Unter den fünf europäischen Braunkohlekraftwerken mit dem höchsten Kohlendioxid-Ausstoß sind vier aus Deutschland. Das ist auf Basis der Emissionen 2013 das Ergebnis einer am Dienstag veröffentlichten Studie, an der unter anderem die Umweltstiftung WWF beteiligt war.

Allerdings hängt dies auch mit der Größe der Anlagen zusammen. So liegt das neue Großkraftwerk Neurath in Nordrhein-Westfalen mit 33,28 Millionen Tonnen CO2 zwar auf Platz zwei - durch einen höheren Wirkungsgrad erzeugt das neue RWE-Werk aber aus der gleichen Menge Braunkohle mehr Energie als ältere Anlagen und stößt weniger CO2 aus.

Das nordrhein-westfälische RWE-Kraftwerk Niederaußem folgt auf Platz drei.
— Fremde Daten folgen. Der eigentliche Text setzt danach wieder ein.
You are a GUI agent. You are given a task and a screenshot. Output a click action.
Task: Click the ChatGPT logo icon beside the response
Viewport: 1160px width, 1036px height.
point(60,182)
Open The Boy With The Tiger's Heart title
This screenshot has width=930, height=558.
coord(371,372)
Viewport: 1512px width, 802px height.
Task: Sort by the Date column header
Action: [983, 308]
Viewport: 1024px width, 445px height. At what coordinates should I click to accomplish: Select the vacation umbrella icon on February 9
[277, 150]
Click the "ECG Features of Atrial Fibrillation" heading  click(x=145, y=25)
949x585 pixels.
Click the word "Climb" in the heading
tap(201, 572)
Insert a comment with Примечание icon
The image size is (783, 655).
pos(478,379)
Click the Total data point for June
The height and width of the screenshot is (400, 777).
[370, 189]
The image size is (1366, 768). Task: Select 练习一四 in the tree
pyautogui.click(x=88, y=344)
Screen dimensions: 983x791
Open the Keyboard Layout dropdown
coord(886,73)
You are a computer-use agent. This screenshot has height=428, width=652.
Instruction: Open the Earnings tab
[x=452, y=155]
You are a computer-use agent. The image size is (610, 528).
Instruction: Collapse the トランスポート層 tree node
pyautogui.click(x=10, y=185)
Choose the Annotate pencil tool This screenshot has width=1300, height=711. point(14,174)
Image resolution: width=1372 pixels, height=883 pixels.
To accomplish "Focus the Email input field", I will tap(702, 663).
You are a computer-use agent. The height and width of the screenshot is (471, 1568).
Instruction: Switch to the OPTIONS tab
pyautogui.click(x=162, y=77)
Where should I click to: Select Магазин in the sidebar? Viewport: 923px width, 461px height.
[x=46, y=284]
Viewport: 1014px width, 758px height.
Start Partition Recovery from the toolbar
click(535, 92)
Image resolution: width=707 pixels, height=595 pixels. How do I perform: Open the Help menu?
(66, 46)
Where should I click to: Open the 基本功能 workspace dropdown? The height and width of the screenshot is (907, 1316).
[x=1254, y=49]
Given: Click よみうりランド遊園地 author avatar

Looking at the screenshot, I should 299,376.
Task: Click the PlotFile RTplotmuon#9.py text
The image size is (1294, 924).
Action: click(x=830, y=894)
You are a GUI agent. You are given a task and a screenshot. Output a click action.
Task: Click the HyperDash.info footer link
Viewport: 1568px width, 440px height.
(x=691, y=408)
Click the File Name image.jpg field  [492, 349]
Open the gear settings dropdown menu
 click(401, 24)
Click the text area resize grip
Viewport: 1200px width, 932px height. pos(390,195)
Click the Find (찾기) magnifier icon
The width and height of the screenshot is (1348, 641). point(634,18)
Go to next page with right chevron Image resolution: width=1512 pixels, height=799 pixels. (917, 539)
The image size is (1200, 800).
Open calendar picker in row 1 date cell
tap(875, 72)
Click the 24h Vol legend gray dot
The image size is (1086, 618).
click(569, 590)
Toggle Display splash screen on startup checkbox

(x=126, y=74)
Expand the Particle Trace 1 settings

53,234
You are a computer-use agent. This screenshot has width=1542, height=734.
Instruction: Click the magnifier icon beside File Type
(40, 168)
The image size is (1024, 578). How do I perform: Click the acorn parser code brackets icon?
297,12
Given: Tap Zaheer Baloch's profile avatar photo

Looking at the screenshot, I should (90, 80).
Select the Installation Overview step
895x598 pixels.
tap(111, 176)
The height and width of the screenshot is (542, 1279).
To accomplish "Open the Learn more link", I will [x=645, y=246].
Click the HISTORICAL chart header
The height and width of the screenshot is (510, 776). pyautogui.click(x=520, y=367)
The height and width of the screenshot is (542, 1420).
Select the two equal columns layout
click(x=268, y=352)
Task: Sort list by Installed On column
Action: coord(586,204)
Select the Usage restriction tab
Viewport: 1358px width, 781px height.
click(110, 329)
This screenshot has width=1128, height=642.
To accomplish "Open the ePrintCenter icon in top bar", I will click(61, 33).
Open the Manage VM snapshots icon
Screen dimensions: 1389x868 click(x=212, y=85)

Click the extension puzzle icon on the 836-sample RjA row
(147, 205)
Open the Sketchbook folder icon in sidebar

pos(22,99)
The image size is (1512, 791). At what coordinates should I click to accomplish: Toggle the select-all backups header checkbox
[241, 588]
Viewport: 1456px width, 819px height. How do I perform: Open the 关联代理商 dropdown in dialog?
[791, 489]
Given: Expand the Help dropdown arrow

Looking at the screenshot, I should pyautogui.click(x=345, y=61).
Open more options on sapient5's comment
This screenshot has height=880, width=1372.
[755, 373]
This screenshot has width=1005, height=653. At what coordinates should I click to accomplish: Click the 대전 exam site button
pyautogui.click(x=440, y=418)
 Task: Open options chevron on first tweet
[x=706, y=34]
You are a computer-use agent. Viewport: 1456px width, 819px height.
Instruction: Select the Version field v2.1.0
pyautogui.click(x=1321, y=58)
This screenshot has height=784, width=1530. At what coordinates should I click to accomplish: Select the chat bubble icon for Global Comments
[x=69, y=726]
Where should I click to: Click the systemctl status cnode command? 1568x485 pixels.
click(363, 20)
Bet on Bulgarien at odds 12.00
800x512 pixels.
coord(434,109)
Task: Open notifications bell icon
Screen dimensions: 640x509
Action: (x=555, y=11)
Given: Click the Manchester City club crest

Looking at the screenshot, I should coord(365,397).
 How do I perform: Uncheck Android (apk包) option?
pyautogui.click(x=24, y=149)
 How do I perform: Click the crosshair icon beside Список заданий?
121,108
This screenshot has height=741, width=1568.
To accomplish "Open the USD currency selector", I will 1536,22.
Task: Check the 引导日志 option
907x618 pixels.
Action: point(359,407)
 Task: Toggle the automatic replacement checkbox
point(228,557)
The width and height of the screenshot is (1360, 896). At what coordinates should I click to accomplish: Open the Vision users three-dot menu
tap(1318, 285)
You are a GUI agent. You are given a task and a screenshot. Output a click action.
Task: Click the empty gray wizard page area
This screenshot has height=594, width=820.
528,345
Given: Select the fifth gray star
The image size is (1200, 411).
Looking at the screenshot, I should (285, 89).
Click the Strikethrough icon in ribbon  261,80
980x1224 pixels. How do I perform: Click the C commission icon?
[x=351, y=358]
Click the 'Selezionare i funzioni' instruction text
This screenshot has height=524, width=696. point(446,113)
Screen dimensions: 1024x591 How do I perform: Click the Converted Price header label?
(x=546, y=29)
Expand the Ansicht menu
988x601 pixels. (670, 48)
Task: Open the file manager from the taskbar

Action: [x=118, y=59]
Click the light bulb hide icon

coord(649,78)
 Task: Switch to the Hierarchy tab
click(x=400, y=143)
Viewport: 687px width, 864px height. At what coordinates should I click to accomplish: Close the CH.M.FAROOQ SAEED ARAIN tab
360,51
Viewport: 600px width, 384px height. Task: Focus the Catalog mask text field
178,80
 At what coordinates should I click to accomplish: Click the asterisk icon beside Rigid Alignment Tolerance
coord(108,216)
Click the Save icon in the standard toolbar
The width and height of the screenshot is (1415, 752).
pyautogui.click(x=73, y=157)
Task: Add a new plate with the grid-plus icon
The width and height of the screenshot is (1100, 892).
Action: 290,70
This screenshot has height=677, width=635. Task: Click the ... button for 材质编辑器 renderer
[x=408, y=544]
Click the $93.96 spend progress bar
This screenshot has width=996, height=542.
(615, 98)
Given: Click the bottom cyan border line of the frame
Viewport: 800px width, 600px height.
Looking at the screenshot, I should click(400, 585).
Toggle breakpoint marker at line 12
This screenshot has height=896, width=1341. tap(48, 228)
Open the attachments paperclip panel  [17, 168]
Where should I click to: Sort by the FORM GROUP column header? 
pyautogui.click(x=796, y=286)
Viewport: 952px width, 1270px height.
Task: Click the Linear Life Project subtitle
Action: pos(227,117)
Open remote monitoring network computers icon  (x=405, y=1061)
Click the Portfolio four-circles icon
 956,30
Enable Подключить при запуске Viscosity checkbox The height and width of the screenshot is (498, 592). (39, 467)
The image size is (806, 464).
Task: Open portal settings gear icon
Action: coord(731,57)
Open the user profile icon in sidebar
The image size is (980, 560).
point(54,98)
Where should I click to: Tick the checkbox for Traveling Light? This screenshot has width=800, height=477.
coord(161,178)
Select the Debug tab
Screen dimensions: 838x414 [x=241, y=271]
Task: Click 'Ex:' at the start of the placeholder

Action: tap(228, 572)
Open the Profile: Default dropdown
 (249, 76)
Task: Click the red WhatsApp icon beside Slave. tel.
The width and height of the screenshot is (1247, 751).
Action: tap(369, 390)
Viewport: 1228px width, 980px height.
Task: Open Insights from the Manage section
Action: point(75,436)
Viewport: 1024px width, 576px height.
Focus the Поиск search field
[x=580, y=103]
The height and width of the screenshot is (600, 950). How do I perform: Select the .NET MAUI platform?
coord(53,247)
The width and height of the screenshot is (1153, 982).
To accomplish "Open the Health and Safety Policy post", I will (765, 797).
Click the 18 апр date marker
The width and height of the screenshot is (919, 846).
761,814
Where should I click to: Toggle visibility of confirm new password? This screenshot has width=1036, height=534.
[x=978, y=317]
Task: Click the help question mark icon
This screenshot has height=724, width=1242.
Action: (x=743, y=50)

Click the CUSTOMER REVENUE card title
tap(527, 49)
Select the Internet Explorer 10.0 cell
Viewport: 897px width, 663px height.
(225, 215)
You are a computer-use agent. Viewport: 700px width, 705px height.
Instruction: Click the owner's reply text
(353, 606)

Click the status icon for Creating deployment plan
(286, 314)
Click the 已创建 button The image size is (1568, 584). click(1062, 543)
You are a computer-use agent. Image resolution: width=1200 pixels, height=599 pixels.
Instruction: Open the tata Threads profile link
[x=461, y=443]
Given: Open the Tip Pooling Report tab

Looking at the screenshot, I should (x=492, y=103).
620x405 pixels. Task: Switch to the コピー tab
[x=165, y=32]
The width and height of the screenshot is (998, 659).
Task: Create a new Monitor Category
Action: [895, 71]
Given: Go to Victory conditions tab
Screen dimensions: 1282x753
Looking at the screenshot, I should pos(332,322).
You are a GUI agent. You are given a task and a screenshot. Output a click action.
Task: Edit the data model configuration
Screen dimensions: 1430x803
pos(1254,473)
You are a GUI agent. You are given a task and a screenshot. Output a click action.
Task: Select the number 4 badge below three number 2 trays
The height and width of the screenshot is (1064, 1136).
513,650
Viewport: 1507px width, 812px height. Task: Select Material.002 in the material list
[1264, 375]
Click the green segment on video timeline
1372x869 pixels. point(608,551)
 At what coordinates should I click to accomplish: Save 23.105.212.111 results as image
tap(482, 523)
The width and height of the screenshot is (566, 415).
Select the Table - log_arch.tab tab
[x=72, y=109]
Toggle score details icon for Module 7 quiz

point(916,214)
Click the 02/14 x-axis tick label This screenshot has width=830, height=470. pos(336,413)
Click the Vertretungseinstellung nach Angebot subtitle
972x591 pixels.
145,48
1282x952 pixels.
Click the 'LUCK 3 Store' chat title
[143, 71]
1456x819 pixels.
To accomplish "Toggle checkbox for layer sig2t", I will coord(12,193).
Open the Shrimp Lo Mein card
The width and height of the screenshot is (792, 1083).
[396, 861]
Auf Platz vier und fünf rangieren die Vattenfall-Kraftwerke Jänschwalde und Boxberg in der Lausitz. Nur Deutschland und Großbritannien haben jeweils neun Kraftwerke unter den «Top 30» der CO2-Liste. Vorne liegt das polnische Braunkohlekraftwerk Belchatów mit 37,18 Millionen Tonnen CO2-Ausstoß im vergangenen Jahr.

Allerdings lösten im ersten Halbjahr 2014 in Deutschland erneuerbare Energien Braunkohle als führender Träger bei der Nettostromerzeugung ab, zugleich gab es einen weiteren Rückgang bei der Stromproduktion in Gaskraftwerken. Wirtschaftsminister Sigmar Gabriel (SPD) plant eine Kraftwerks-Reform und eine Neugestaltung des Strommarktes. Der Bundesverband Braunkohle betonte, der heimische Rohstoff sei sicher verfügbar, er garantiere bezahlbaren Strom und sichere Arbeitsplätze.